A genome is an organism’s complete set of genetic instructions. The genome of an organism is the whole of its hereditary information encoded in its DNA (or, for some viruses, RNA). It is an organism’s complete set of DNA, including all of its genes. This includes both the genes and the non-coding sequences of the DNA. DNA is a unique chemical code that guides our growth, development, and health. Each genome contains all of the information needed to build and maintain that organism. The human genome, for example, is the set of genetic information encoded in 46 chromosomes found in the nucleus of each cell.

The term was coined in 1920. Winkler’s definition, in translation, runs: “I propose the expression genome for the haploid chromosome set, which, together with the pertinent protoplasm, specifies the material foundations of the species ….”

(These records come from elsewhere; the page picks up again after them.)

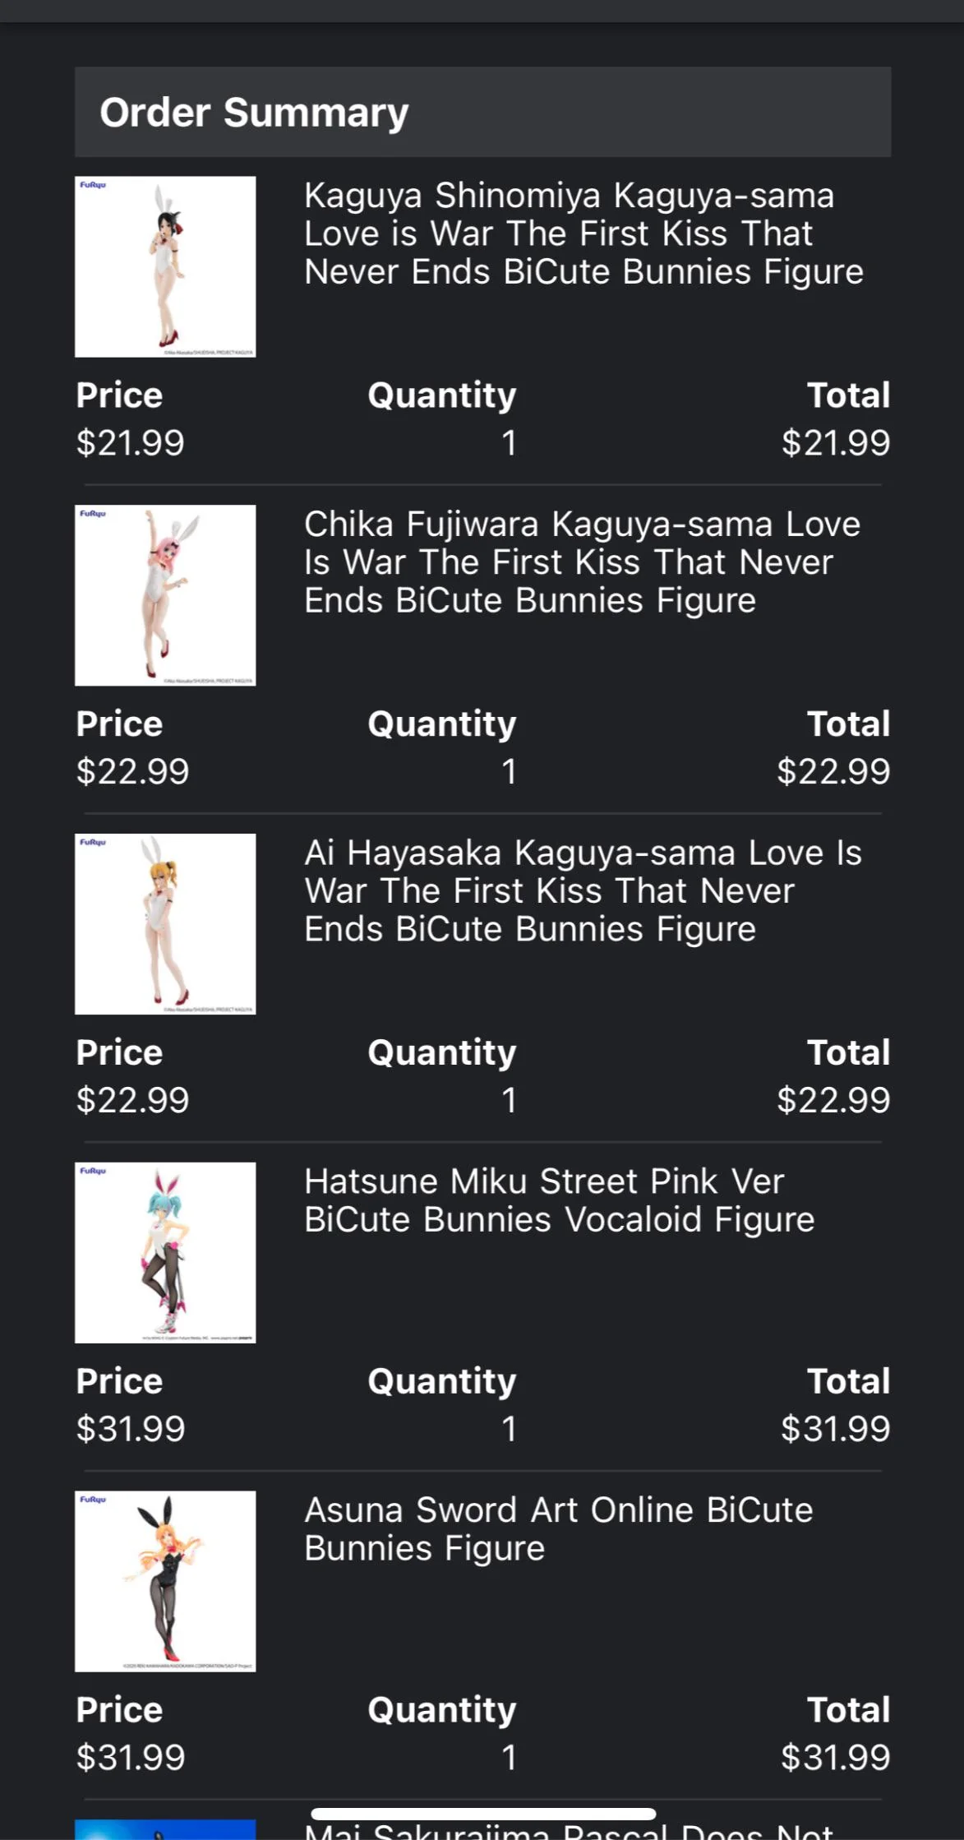964x1840 pixels.
Task: Tap the Order Summary header
Action: [254, 112]
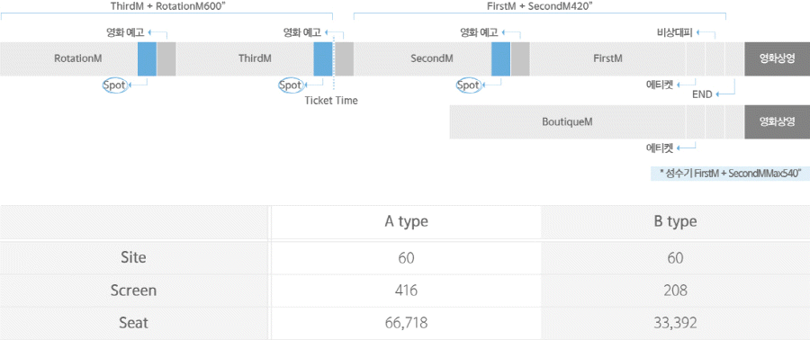Click the blue Spot block after RotationM

pyautogui.click(x=147, y=58)
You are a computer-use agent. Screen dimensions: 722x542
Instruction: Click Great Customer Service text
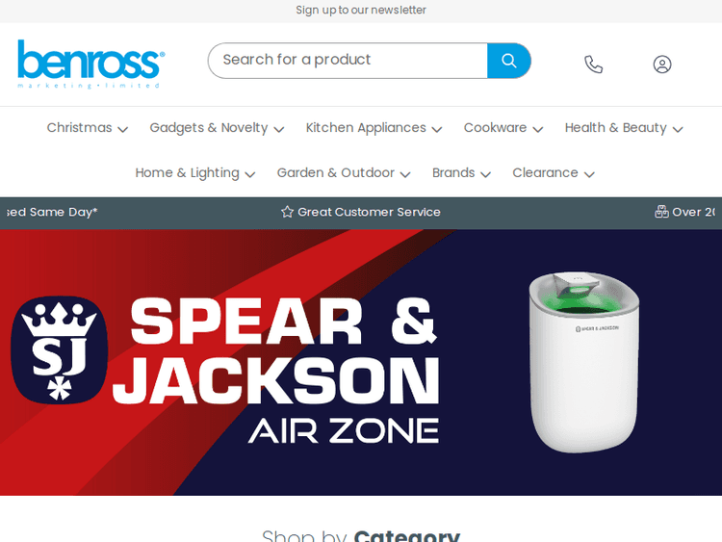click(369, 212)
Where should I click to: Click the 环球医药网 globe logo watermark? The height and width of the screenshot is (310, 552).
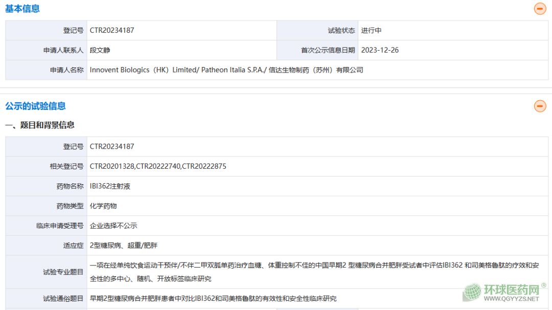[x=472, y=293]
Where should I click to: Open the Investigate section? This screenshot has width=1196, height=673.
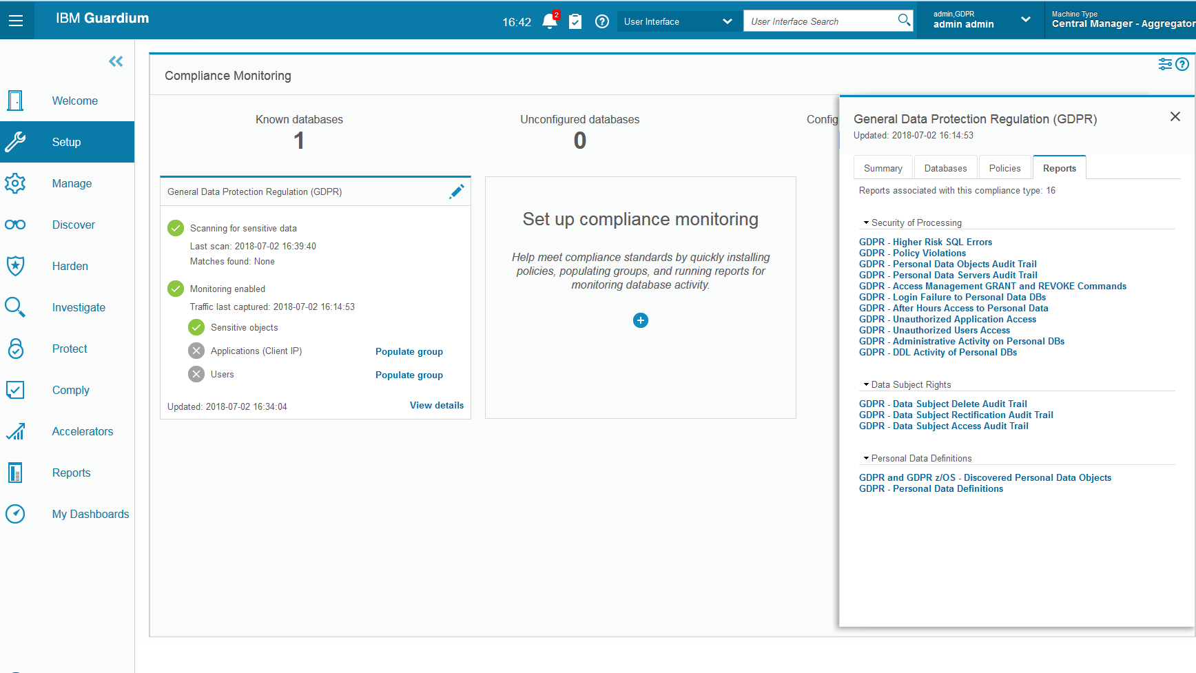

The genome contains genes, which are packaged in chromosomes and affect specific characteristics of the organism. However, no single haploid chromosome set defines even the DNA of a species. Small sections of DNA, called genes, code for the RNA and protein molecules required by the organism. Because of the huge variety of alleles carried by a population, every individual is genetically different. Even a diploid individual carries a genetic variety. For that reason Dobzhansky preferred “set of chromosomes”, and the definition now must be broader than Winklers’ definition. The genome of a haploid chromosome set is merely a sample of the total genetic variation of a species.

The term ‘genome’ can be applied specifically to mean the complete set of nuclear DNA (the ‘nuclear genome’) but can also be used of organelles that contain their own DNA, as with the mitochondrial genome or the chloroplast genome. In short, the genome is divided into chromosomes, chromosomes contain genes, and genes are made of DNA.